Светлый фон

Однажды я был свидетелем донкихотских эмоций ассимилированного еврея. В самаркандском аэропорту мне встретился еврей-портной, рассказавший, что у него есть родственники, которые уехали в Израиль, а теперь думают о возвращении назад. Еврей этот был настолько ассимилирован, что называл себя «беспартийным большевиком» и сказал, что его сына зовут Владимир Ильич (в честь Ленина). Однако когда он начинал рассказывать о своих родственниках, то скорее извинял их и проявлял понимание их поступка. По его словам, они уехали, поддавшись уговорим других евреев. Ему хотелось знать: если я напишу о них, поможет ли это им вернуться? Но когда мои русские спутники подошли к нам поближе, так что могли слышать разговор, он начал поливать грязью и осуждать своих родственников. «Они поставили нас в тяжелое положение, — говорил он. — Они плюют в колодец, из которого пили. Они предали свою родину».

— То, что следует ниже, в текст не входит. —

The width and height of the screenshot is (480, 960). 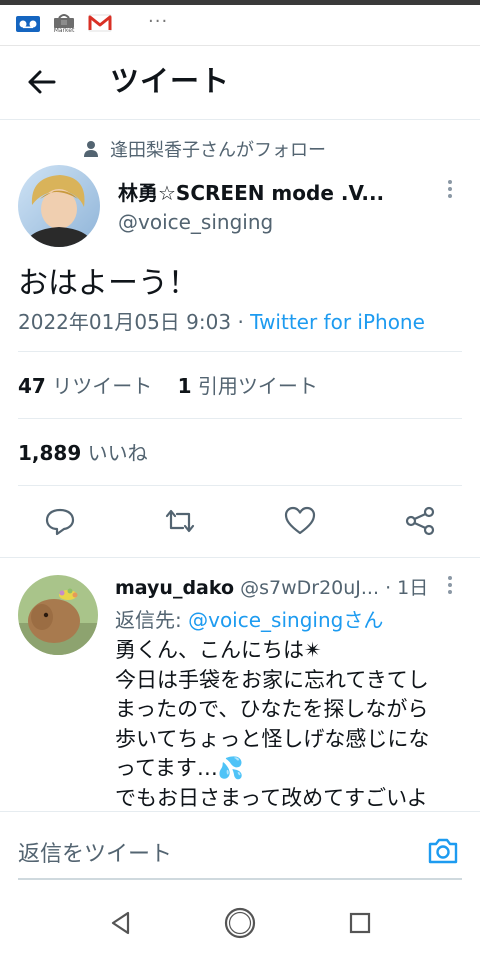 I want to click on author-avatar, so click(x=59, y=206).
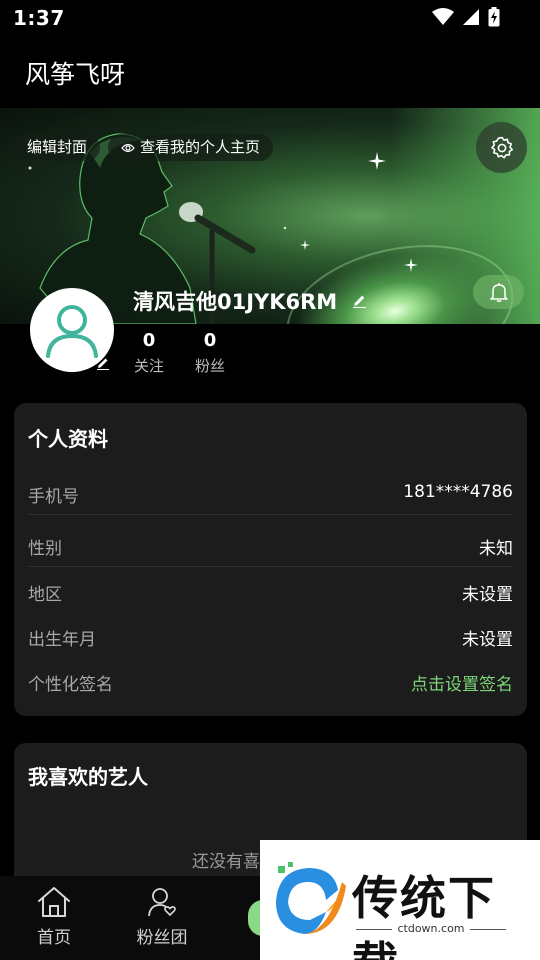 Image resolution: width=540 pixels, height=960 pixels. What do you see at coordinates (103, 363) in the screenshot?
I see `edit-avatar-icon` at bounding box center [103, 363].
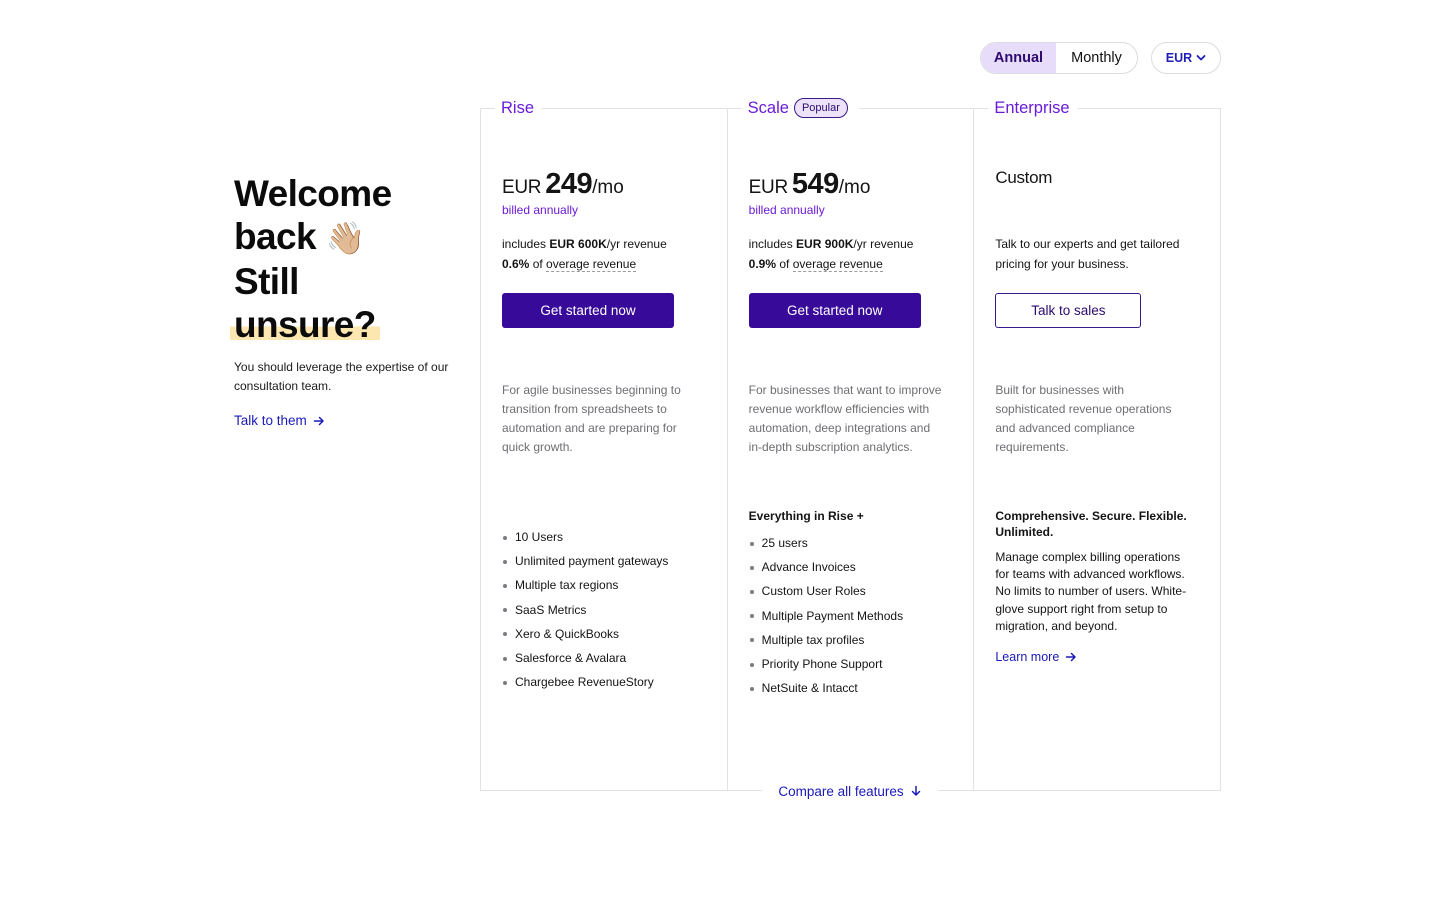 Image resolution: width=1456 pixels, height=917 pixels. Describe the element at coordinates (569, 184) in the screenshot. I see `price-amount: 249` at that location.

Однако ни у одной еврейской семьи не сложилось столь трагического положения из-за разногласий, как у Володи Слепака, который за все время моего пребывания в Москве был мужественно терпеливым ветераном движения, твердокаменным отказником, самым уважаемым и самым неудачливым из всех добивающихся разрешения на выезд. История Слепака представляет собой летопись всего движения. Его активистская деятельность началась в 1969 г. С тех пор, как в 1970 г. он подал заявление на выезд, его увольняли со всех мест работы, куда он устраивался, преследовали, производили обыски. По пятам за ним ходили агенты КГБ, врывались в квартиру, минимум двадцать раз задерживали и подвергали допросу по различным поводам. Оба раза, когда президент Никсон посещал Москву, Слепака превентивно арестовывали, а на его жалобу прокурору Москвы по поводу второго незаконного ареста ему было официально отвечено, что он никогда не подвергался лишению свободы. Несмотря на все это, Слепак, как мне казалось, переносил свои невзгоды удивительно незлобиво и получал большое удовлетворение, оказывая помощь другим. Последний раз, когда я видел его, он, сидя в громадном, чересчур туго набитом кресле в своей коммунальной квартире, поднимал тосты за мои будущие успехи. Мы пили неразбавленный шотландский виски, так как водки, чтобы отметить мой отъезд, не оказалось. И жена Слепака Мария, крупная спокойная женщина с очень красивым лицом, призналась мне, как всегда спокойно, что после пяти лет становится все трудней.

Слепак не решался высказать вслух свои самые худшие подозрения — что его отъезду препятствовал отец. Однако в ходе разговора эта семейная история развертывалась подобно греческой трагедии. Его отец — Соломон Израилевич Слепак — всю свою жизнь связал с русской революцией. При царизме он сидел в тюрьме за радикальные воззрения, потом, подобно Хо-Ши-Мину и другим коммунистам начала века, уехал в Америку и был грузчиком в Нью-Йорке. Когда в России победила революция, он ринулся домой, командовал партизанской бригадой, сражавшейся с японцами, и в 1920 г. занимал высший партийный пост на Сахалине. В начале 20-х годов он, в качестве журналиста, был первым советским представителем в Японии. По совету министра иностранных дел Максима Литвинова Соломон Израилевич сменил свое откровенно еврейское имя и стал Семеном Игнатьевичем Слепаком. Впоследствии он был назначен членом президиума Коминтерна, основанного Лениным. Биография Слепака была почетной историей жизни истинного старого большевика, а его непоколебимые убеждения ей соответствовали.